##### Task data
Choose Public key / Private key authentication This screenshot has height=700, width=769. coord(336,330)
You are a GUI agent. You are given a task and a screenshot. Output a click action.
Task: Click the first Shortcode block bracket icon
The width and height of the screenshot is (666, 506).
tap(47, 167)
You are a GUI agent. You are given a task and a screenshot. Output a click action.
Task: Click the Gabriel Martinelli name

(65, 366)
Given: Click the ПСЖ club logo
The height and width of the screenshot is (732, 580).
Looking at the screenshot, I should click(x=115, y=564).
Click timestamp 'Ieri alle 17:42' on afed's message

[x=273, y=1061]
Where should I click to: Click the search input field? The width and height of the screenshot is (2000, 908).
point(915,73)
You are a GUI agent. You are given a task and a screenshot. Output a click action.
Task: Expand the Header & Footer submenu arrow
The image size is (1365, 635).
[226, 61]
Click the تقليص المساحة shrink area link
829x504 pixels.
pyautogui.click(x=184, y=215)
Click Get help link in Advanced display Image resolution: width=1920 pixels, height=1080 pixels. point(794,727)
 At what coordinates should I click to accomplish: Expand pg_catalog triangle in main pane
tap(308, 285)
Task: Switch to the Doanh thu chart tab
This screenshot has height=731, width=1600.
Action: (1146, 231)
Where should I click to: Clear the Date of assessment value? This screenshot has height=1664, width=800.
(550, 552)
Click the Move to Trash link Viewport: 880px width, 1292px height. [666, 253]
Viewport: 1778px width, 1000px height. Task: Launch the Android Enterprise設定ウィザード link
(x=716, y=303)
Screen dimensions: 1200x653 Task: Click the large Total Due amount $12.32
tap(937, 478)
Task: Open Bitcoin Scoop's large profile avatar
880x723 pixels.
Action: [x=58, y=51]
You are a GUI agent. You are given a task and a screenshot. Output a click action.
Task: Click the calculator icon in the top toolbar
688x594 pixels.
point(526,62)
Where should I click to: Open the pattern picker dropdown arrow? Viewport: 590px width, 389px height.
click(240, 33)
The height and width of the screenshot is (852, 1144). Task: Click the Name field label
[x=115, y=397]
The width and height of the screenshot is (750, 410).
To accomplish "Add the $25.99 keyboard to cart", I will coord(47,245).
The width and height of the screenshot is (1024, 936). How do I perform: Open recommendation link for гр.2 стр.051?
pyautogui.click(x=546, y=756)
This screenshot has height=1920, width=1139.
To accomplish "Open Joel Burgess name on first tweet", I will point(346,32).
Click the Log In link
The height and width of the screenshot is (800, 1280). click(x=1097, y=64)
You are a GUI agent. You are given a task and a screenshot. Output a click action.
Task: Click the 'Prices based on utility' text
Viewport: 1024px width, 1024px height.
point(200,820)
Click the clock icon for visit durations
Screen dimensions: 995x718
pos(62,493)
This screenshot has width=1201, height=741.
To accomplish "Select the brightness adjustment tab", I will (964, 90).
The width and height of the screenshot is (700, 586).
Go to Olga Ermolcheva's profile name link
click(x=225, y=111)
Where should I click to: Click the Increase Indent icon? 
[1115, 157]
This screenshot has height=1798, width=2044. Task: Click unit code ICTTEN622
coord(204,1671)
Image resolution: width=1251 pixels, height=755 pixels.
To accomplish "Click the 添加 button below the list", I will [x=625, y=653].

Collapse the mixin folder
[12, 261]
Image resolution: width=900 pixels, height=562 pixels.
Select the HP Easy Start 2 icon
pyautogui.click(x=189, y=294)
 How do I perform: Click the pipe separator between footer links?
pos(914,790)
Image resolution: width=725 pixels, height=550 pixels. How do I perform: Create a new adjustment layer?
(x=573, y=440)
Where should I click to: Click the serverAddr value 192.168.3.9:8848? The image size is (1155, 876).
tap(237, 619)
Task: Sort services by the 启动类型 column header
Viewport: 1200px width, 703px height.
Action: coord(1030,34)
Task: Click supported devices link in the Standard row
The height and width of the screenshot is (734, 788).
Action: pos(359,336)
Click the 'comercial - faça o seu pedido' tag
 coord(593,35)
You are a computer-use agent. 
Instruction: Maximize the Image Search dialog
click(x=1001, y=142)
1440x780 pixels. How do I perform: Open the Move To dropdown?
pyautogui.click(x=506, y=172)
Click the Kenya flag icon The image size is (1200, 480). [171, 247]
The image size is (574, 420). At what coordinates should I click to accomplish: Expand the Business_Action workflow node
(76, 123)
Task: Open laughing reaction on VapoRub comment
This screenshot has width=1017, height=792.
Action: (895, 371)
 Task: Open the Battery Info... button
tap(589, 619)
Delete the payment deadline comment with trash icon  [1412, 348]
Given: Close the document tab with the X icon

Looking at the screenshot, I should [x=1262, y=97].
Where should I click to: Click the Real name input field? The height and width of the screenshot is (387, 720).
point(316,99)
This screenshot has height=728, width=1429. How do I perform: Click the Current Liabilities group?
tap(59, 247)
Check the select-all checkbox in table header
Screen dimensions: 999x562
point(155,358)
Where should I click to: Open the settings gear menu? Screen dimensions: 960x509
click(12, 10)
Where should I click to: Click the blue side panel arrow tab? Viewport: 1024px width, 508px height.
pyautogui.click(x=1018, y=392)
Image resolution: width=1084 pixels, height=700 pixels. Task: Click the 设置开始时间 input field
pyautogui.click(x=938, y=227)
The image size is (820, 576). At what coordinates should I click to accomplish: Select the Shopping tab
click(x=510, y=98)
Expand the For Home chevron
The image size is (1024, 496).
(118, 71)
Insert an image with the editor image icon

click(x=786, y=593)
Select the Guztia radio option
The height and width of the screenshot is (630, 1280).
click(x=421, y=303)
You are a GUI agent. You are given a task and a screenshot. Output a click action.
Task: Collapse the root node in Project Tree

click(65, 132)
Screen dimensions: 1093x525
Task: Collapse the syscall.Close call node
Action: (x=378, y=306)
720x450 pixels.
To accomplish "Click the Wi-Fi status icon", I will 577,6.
##########
• _Work instructions_
The full listing should be duplicated exactly, line by line.

• _Reply_
Choose Public key / Private key authentication This screenshot has height=700, width=769. coord(336,330)
You are a GUI agent. You are given a task and a screenshot. Output a click action.
Task: Click the first Shortcode block bracket icon
The width and height of the screenshot is (666, 506).
tap(47, 167)
You are a GUI agent. You are given a task and a screenshot. Output a click action.
Task: Click the Gabriel Martinelli name

(65, 366)
Given: Click the ПСЖ club logo
The height and width of the screenshot is (732, 580).
Looking at the screenshot, I should click(x=115, y=564).
Click timestamp 'Ieri alle 17:42' on afed's message

[x=273, y=1061]
Where should I click to: Click the search input field? The width and height of the screenshot is (2000, 908).
point(915,73)
You are a GUI agent. You are given a task and a screenshot. Output a click action.
Task: Expand the Header & Footer submenu arrow
The image size is (1365, 635).
[226, 61]
Click the تقليص المساحة shrink area link
829x504 pixels.
pyautogui.click(x=184, y=215)
Click Get help link in Advanced display Image resolution: width=1920 pixels, height=1080 pixels. point(794,727)
 At what coordinates should I click to accomplish: Expand pg_catalog triangle in main pane
tap(308, 285)
Task: Switch to the Doanh thu chart tab
This screenshot has height=731, width=1600.
Action: (1146, 231)
Where should I click to: Clear the Date of assessment value? This screenshot has height=1664, width=800.
(550, 552)
Click the Move to Trash link Viewport: 880px width, 1292px height. [666, 253]
Viewport: 1778px width, 1000px height. Task: Launch the Android Enterprise設定ウィザード link
(x=716, y=303)
Screen dimensions: 1200x653 Task: Click the large Total Due amount $12.32
tap(937, 478)
Task: Open Bitcoin Scoop's large profile avatar
880x723 pixels.
Action: [x=58, y=51]
You are a GUI agent. You are given a task and a screenshot. Output a click action.
Task: Click the calculator icon in the top toolbar
688x594 pixels.
point(526,62)
Where should I click to: Open the pattern picker dropdown arrow? Viewport: 590px width, 389px height.
click(240, 33)
The height and width of the screenshot is (852, 1144). Task: Click the Name field label
[x=115, y=397]
The width and height of the screenshot is (750, 410).
To accomplish "Add the $25.99 keyboard to cart", I will coord(47,245).
The width and height of the screenshot is (1024, 936). How do I perform: Open recommendation link for гр.2 стр.051?
pyautogui.click(x=546, y=756)
This screenshot has height=1920, width=1139.
To accomplish "Open Joel Burgess name on first tweet", I will point(346,32).
Click the Log In link
The height and width of the screenshot is (800, 1280). click(x=1097, y=64)
You are a GUI agent. You are given a task and a screenshot. Output a click action.
Task: Click the 'Prices based on utility' text
Viewport: 1024px width, 1024px height.
point(200,820)
Click the clock icon for visit durations
Screen dimensions: 995x718
pos(62,493)
This screenshot has width=1201, height=741.
To accomplish "Select the brightness adjustment tab", I will (964, 90).
The width and height of the screenshot is (700, 586).
Go to Olga Ermolcheva's profile name link
click(x=225, y=111)
Where should I click to: Click the Increase Indent icon? 
[1115, 157]
This screenshot has height=1798, width=2044. Task: Click unit code ICTTEN622
coord(204,1671)
Image resolution: width=1251 pixels, height=755 pixels.
To accomplish "Click the 添加 button below the list", I will [x=625, y=653].

Collapse the mixin folder
[12, 261]
Image resolution: width=900 pixels, height=562 pixels.
Select the HP Easy Start 2 icon
pyautogui.click(x=189, y=294)
 How do I perform: Click the pipe separator between footer links?
pos(914,790)
Image resolution: width=725 pixels, height=550 pixels. How do I perform: Create a new adjustment layer?
(x=573, y=440)
Where should I click to: Click the serverAddr value 192.168.3.9:8848? The image size is (1155, 876).
tap(237, 619)
Task: Sort services by the 启动类型 column header
Viewport: 1200px width, 703px height.
Action: coord(1030,34)
Task: Click supported devices link in the Standard row
The height and width of the screenshot is (734, 788).
Action: pos(359,336)
Click the 'comercial - faça o seu pedido' tag
 coord(593,35)
You are a computer-use agent. 
Instruction: Maximize the Image Search dialog
click(x=1001, y=142)
1440x780 pixels. How do I perform: Open the Move To dropdown?
pyautogui.click(x=506, y=172)
Click the Kenya flag icon The image size is (1200, 480). [171, 247]
The image size is (574, 420). At what coordinates should I click to accomplish: Expand the Business_Action workflow node
(76, 123)
Task: Open laughing reaction on VapoRub comment
This screenshot has width=1017, height=792.
Action: (895, 371)
 Task: Open the Battery Info... button
tap(589, 619)
Delete the payment deadline comment with trash icon  [1412, 348]
Given: Close the document tab with the X icon

Looking at the screenshot, I should [x=1262, y=97].
Where should I click to: Click the Real name input field? The height and width of the screenshot is (387, 720).
point(316,99)
This screenshot has height=728, width=1429. How do I perform: Click the Current Liabilities group?
tap(59, 247)
Check the select-all checkbox in table header
Screen dimensions: 999x562
point(155,358)
Where should I click to: Open the settings gear menu? Screen dimensions: 960x509
click(12, 10)
Where should I click to: Click the blue side panel arrow tab? Viewport: 1024px width, 508px height.
pyautogui.click(x=1018, y=392)
Image resolution: width=1084 pixels, height=700 pixels. Task: Click the 设置开始时间 input field
pyautogui.click(x=938, y=227)
The image size is (820, 576). At what coordinates should I click to accomplish: Select the Shopping tab
click(x=510, y=98)
Expand the For Home chevron
The image size is (1024, 496).
(118, 71)
Insert an image with the editor image icon

click(x=786, y=593)
Select the Guztia radio option
The height and width of the screenshot is (630, 1280).
click(x=421, y=303)
You are a GUI agent. You are given a task and a screenshot. Output a click action.
Task: Collapse the root node in Project Tree

click(65, 132)
Screen dimensions: 1093x525
Task: Collapse the syscall.Close call node
Action: (x=378, y=306)
720x450 pixels.
To accomplish "Click the Wi-Fi status icon", I will 577,6.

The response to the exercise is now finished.